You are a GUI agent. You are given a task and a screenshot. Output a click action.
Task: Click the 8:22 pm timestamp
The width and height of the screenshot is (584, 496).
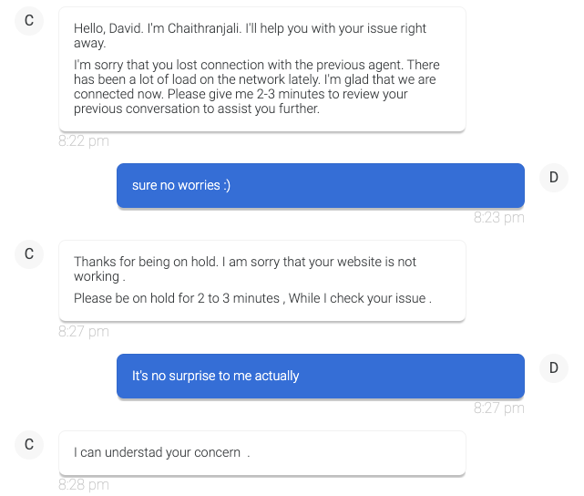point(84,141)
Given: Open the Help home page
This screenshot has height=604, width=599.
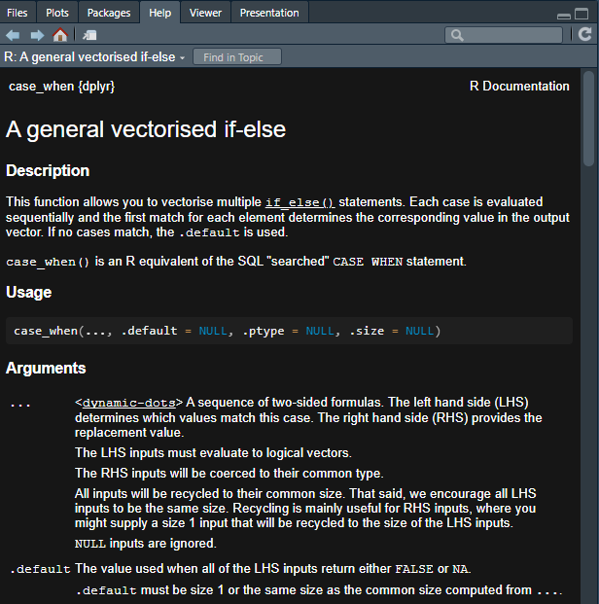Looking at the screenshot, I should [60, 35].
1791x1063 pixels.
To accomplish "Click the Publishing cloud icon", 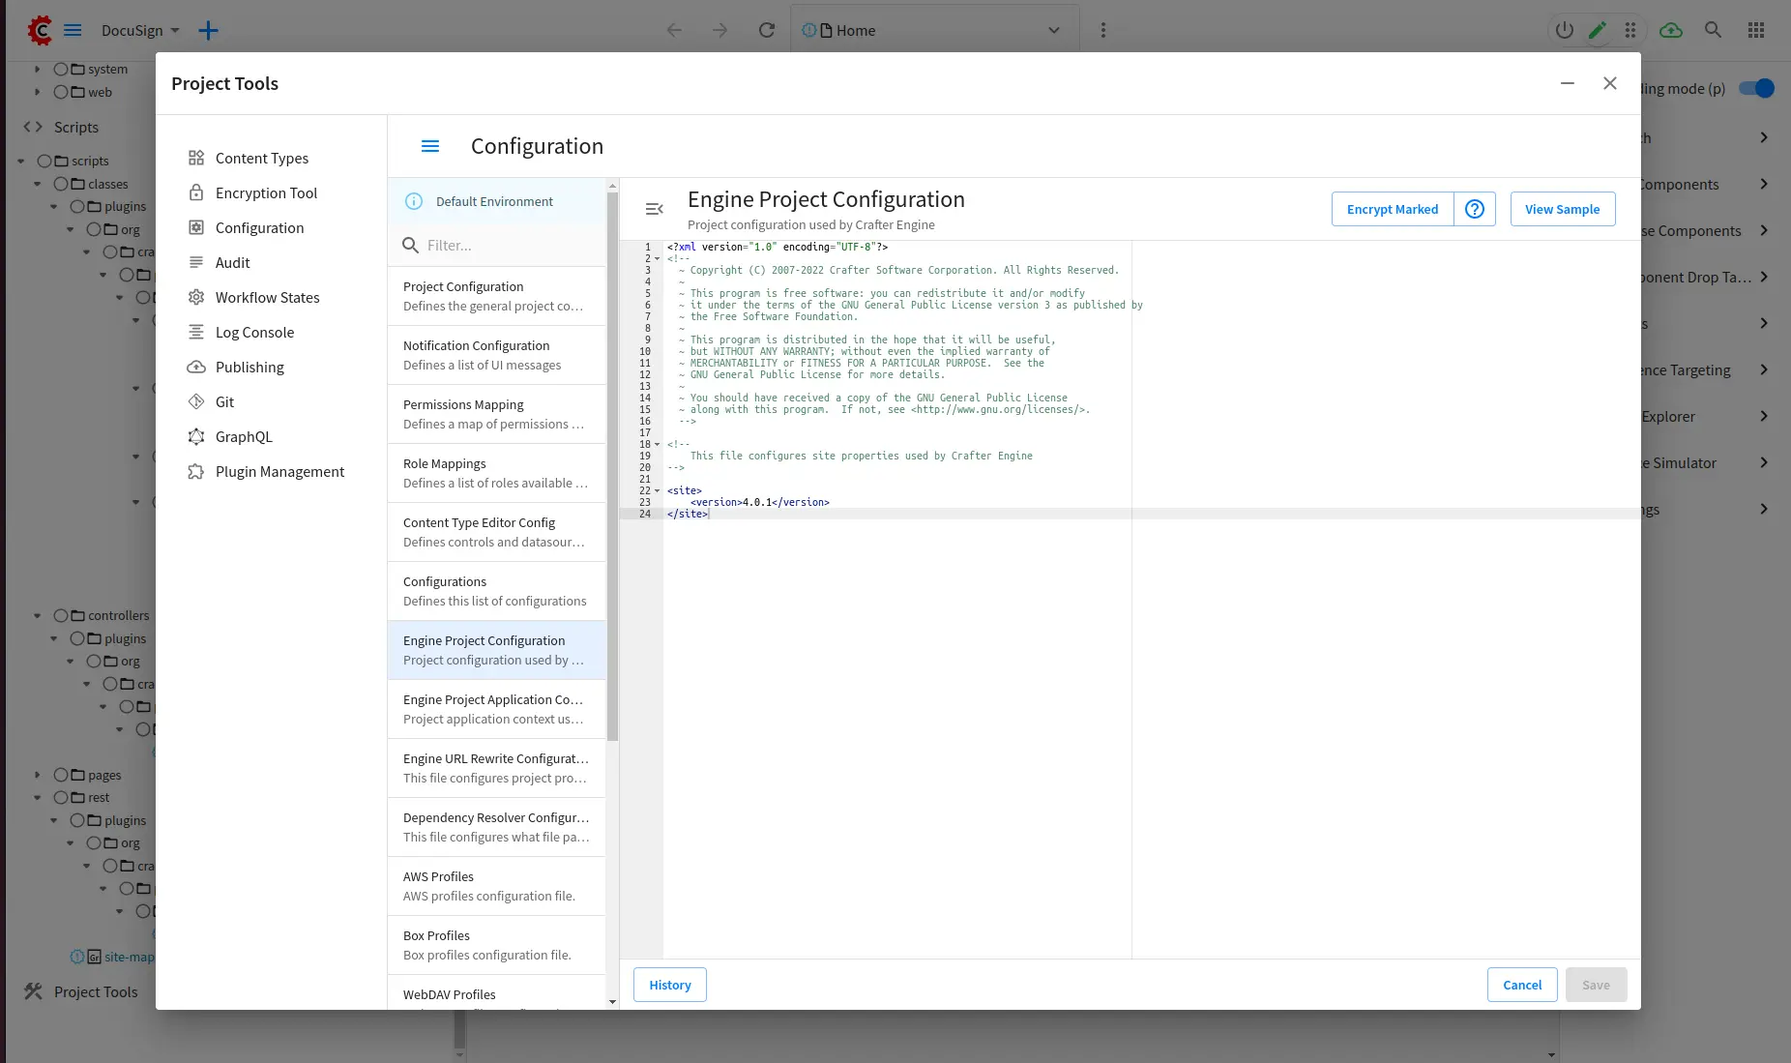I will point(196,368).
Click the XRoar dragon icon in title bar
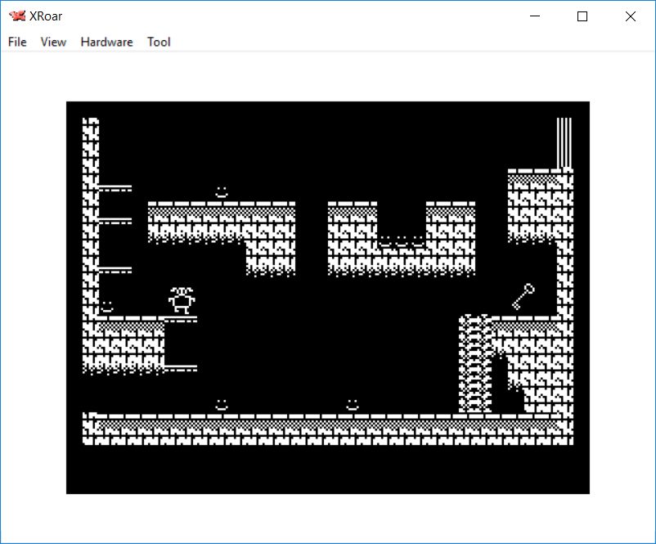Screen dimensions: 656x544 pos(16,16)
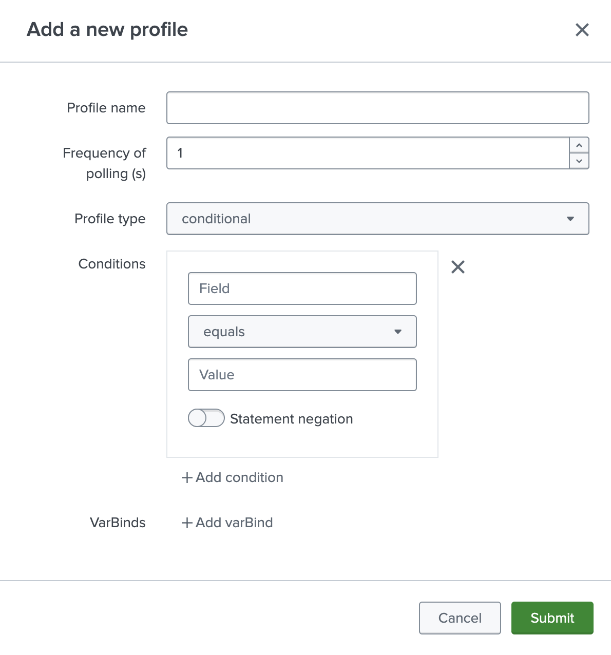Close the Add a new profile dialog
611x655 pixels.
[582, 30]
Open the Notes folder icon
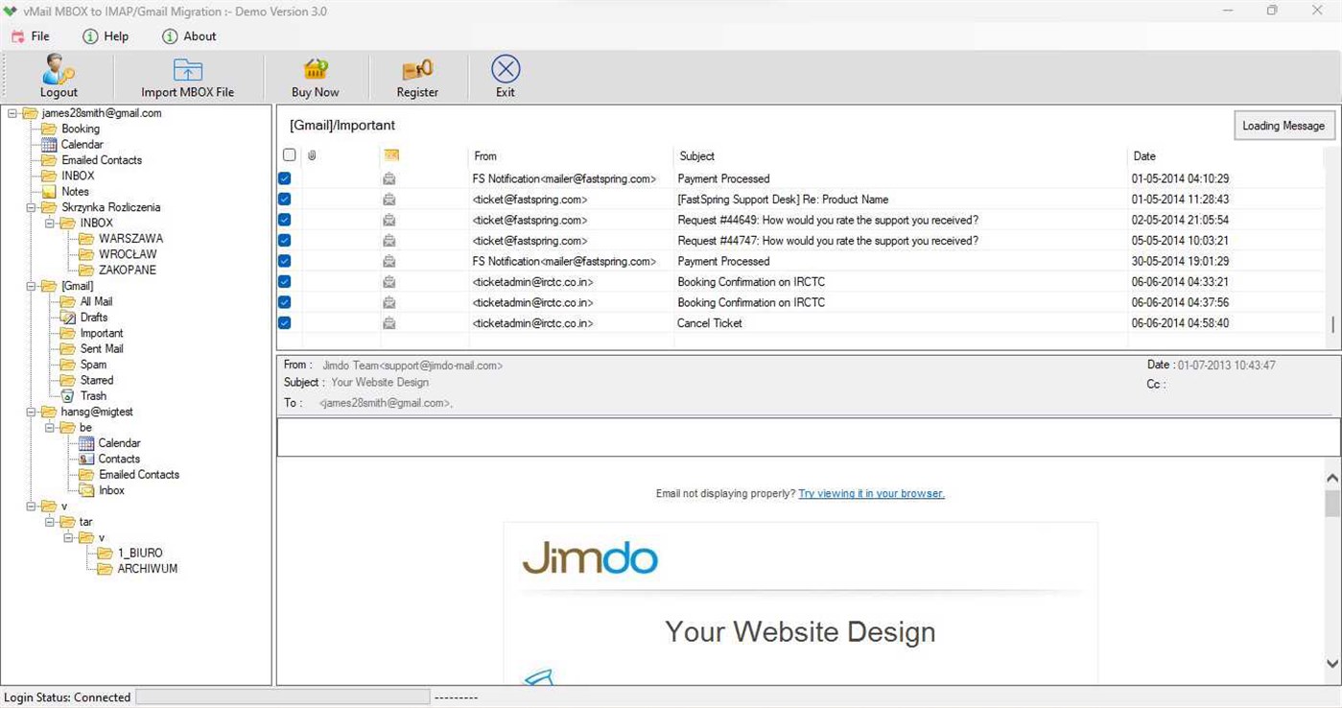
--
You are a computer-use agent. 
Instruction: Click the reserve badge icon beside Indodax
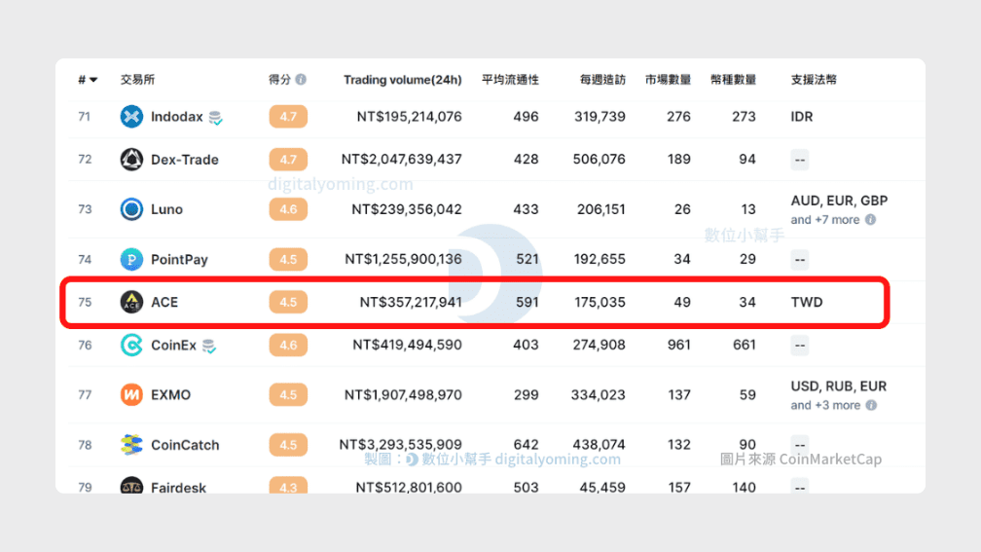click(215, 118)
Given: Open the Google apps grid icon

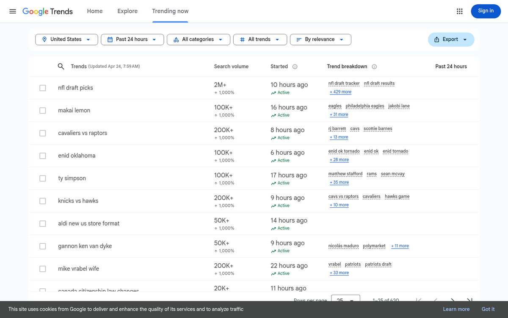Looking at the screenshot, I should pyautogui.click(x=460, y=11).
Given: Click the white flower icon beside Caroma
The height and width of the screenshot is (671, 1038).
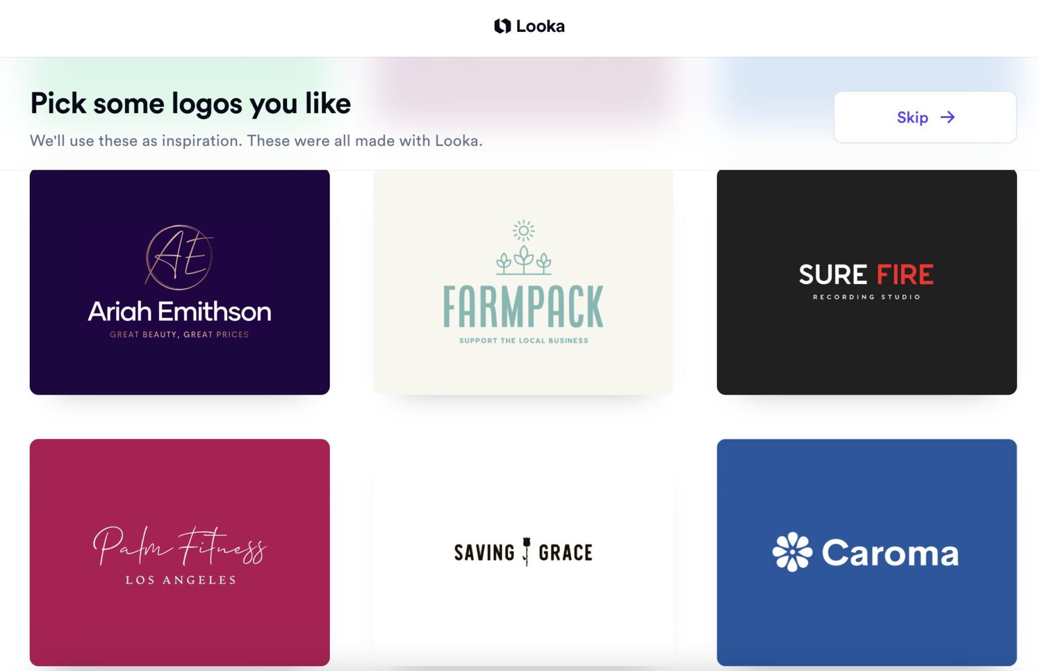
==
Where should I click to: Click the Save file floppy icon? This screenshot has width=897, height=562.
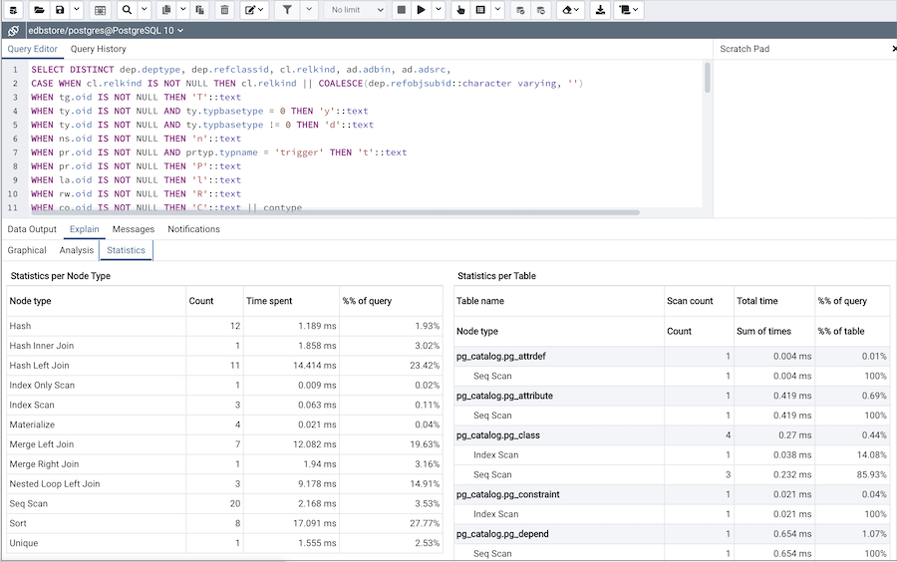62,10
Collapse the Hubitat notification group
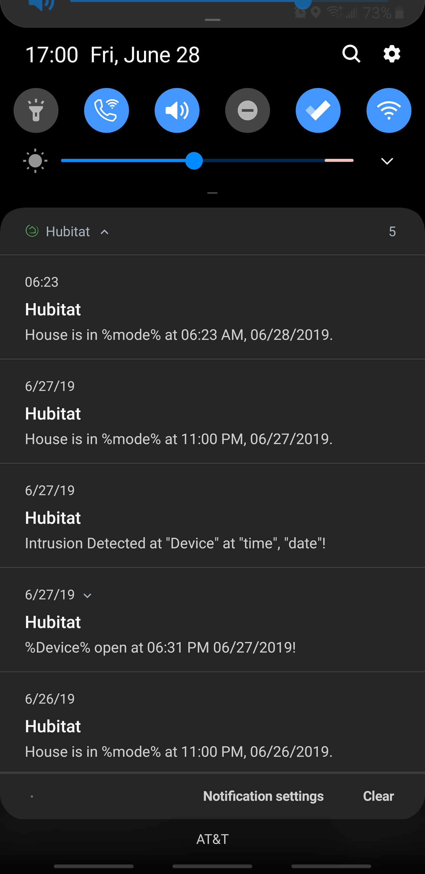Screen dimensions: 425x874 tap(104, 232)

[YOUR INSTRUCTIONS]:
Tally the lines of the listing above that contain the word "agent" and state the result as a bare number.

[RESULT]:
2